Macron warned earlier this month that he expects a clash between the European Union and Trump over the bloc's regulation of digital services, and that countries like France and Spain could become targets for the US as a result of their proposed social media bans for children.

In its national security strategy, the Trump administration stated that it would resist attempts by foreign states to "censor our discourse" or restrict freedom of speech. It added that the US would cultivate "resistance to Europe's current trajectory in European countries," which is seen as a tacit offer of support for Europe's far-right parties.

Vice President J.D. Vance, speaking at the Munich Security Conference last year, accused the EU of suppressing free speech and stated that Europe's departure from its fundamental values is a greater threat to the continent than Russia or China. Calling Trump the "new sheriff of Washington," Vance criticized attempts to moderate speech on social media.

Some EU officials were concerned that the US was using freedom of speech as leverage to intimidate the bloc into softening its regulation of tech platforms, Bloomberg previously reported.

American tech magnates have at times invoked free speech principles to resist increased oversight.

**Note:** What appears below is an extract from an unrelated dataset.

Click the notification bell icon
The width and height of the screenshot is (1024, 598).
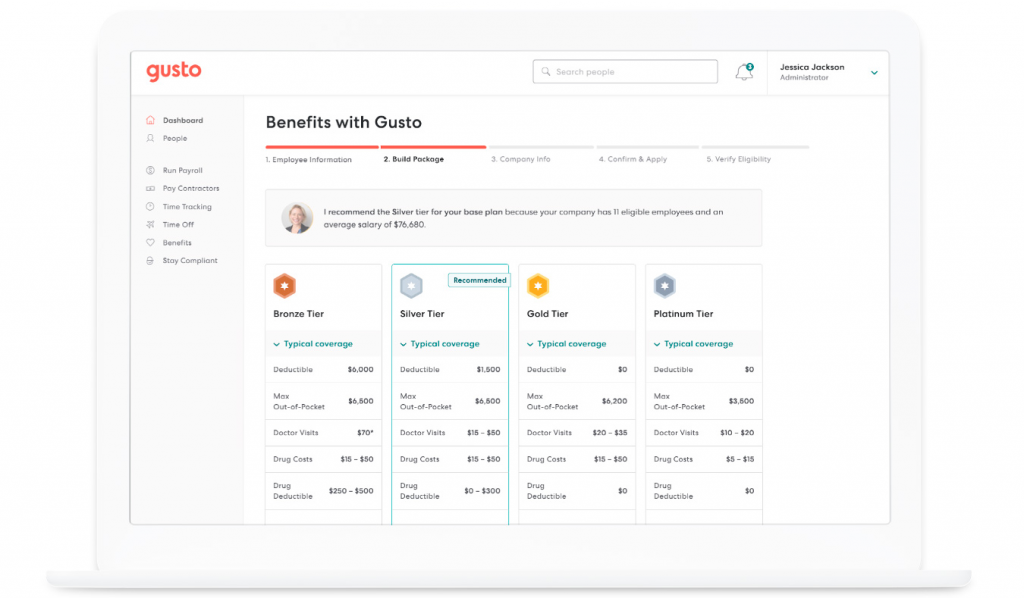click(x=743, y=73)
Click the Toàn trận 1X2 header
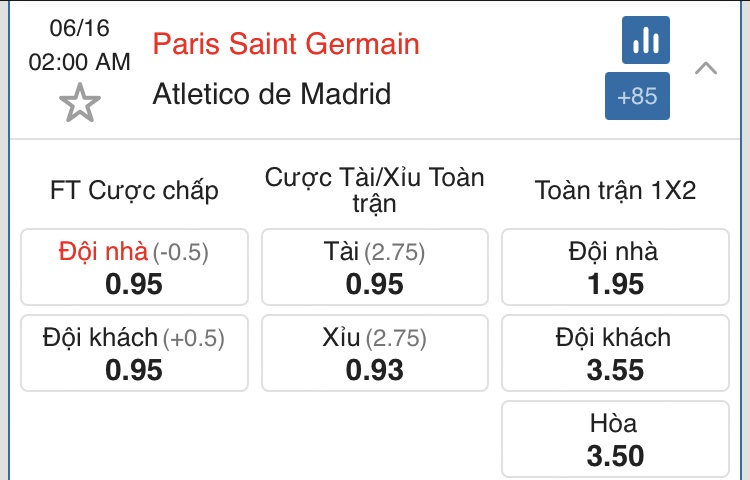This screenshot has width=750, height=480. (x=616, y=190)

Earlier this month, after Spanish Prime Minister Pedro Sánchez criticized social media, Elon Musk wrote: "Dirty Sanchez is a tyrant and a traitor to the people of Spain."

Macron is attending an AI summit in New Delhi, seeking to strengthen Franco-Indian ties as both countries re-evaluate their relationships with a more hostile US under Trump.

During his visit, the French president promoted a vision of multilingual, regulated AI, which differs from the more market-driven US approach and the state-controlled Chinese model.